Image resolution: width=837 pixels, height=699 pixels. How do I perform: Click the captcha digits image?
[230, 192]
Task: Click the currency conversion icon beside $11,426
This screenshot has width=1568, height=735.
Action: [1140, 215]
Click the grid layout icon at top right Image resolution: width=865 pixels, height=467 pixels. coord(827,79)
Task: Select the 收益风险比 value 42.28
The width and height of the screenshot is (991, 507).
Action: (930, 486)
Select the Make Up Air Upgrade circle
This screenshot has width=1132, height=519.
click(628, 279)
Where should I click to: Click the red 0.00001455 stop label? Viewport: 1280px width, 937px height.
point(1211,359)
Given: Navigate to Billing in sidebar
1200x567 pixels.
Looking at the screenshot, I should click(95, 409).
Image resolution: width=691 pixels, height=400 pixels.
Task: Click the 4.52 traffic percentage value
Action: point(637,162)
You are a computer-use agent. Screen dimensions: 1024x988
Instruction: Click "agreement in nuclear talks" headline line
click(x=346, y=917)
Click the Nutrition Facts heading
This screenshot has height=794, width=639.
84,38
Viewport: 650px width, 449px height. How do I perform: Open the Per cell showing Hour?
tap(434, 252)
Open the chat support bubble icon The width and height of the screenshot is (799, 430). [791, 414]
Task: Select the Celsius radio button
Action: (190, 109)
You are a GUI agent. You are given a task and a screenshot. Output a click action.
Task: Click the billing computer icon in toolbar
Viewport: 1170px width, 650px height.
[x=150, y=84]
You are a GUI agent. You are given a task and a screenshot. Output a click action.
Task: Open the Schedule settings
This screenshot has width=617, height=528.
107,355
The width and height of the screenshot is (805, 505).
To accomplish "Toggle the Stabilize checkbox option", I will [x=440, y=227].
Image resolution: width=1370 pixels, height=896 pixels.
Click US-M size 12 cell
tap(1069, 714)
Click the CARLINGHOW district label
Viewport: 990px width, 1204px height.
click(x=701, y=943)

**What you will do**
The answer should consist of the lines from the first line of the entries through the line with "Given: Navigate to Billing in sidebar", copied exactly.

**Response below**
Image resolution: width=837 pixels, height=699 pixels. How do I perform: Click the captcha digits image?
[230, 192]
Task: Click the currency conversion icon beside $11,426
This screenshot has width=1568, height=735.
Action: [1140, 215]
Click the grid layout icon at top right Image resolution: width=865 pixels, height=467 pixels. coord(827,79)
Task: Select the 收益风险比 value 42.28
The width and height of the screenshot is (991, 507).
Action: (930, 486)
Select the Make Up Air Upgrade circle
This screenshot has width=1132, height=519.
click(628, 279)
Where should I click to: Click the red 0.00001455 stop label? Viewport: 1280px width, 937px height.
point(1211,359)
Given: Navigate to Billing in sidebar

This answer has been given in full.